Belonging to the third generation in a family of Indian cemetery workers, Mohammad Shameem had little other choice in life than to dig graves.
But as the novel coronavirus makes his work too dangerous, he now watches on as families in India's capital bury victims themselves. Sometimes, though, there aren't enough mortuary workers and men to lift the body. Then Shameem has to help.
"I am always tense," the 38-year-old father of four said while waiting for the next corpse to be brought for burial.
"I wonder what will happen when the body comes. I hope that I won't have to touch it."
Infections have crossed 50,000, with over 1,700 deaths in India, but the world's second largest country has still to see the upward curve in infections begin to level off despite the government ordering a nationwide lockdown on March 25.
And experts worry that the nation's overstretched medical facilities - and mortuaries - will be unable to cope if cases surge.
Shameem remembers burying the victims of a plane crash at Jadid Qabristan, an Islamic graveyard by the ruins of Delhi's city walls.
But the fear surrounding the coronavirus epidemic, and its scale, is beyond anything he has experienced since began working with his now-retired father two decades ago.
He waits for bodies in a cleared patch of wasteland abutting the main cemetery, where more than seventy suspected and confirmed coronavirus victims have been buried since the first death in the capital a month ago.
Broken bits of slate and twigs mark the graves. Others are unmarked altogether.
When deaths began to rise, a doctor from a local hospital got in touch with the owners of the graveyard, and they passed on Shameem's number.
He has sent his children to stay with their grandparents, in the house two doors down, though he still has little formal training in the precautions he and his family should take.
"Before we didn't know what we were doing at all," he said, touching his face with a gloved hand.
Normally, he is paid for each grave he and his men dig.
"You will laugh when I tell you how much," he said, before revealing his fee is 100 Indian rupees ($1.32) per body.
Now, the double-depth graves are dug by a yellow excavator. Only one driver is prepared to come, Shameem said.
On Wednesday, two bodies arrived in an ambulance, a handful of male relatives following on scooters behind. The families pool their strongest men together to lift the bodies.

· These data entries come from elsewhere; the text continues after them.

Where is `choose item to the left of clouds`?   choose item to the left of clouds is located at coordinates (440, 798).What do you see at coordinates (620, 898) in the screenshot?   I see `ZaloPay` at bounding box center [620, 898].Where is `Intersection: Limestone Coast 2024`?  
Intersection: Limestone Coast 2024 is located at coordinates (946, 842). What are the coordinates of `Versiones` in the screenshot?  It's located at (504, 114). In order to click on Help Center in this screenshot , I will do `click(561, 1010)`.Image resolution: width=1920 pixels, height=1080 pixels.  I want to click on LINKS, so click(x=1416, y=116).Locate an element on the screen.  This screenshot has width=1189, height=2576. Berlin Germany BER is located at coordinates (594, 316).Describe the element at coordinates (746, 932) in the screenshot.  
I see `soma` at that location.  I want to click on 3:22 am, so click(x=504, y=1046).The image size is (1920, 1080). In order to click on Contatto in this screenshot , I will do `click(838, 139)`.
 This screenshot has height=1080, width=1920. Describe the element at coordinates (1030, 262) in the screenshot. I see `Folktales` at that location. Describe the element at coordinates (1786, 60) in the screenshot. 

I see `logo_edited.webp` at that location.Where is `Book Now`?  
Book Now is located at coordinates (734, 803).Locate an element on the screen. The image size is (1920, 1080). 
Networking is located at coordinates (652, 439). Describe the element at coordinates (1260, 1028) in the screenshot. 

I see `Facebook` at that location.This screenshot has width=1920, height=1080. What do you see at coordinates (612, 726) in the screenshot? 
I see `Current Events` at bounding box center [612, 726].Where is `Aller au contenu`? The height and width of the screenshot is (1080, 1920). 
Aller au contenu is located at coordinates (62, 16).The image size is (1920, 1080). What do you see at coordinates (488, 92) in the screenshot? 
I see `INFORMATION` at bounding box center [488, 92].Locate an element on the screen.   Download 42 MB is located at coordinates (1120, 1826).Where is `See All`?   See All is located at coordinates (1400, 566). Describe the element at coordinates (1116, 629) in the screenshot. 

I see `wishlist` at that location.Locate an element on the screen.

They hesitantly put on the protective equipment brought with them. The tallest man's suit kept popping open as they prayed.
One of the victims, 33-year-old dialysis patient Mohammad Fayzan, died on Tuesday.
"If there was no coronavirus all the people would have come. But now they can't," his brother, Faraz said through tears.
At the last moment, another brother ran unprotected down to the grave, to see Mohammad Fayzan's face for a final time.
Shameem called to the men to throw their suits into the grave.
He gestured to the driver to round the earth as it piled onto Fayzan's body, and turned away.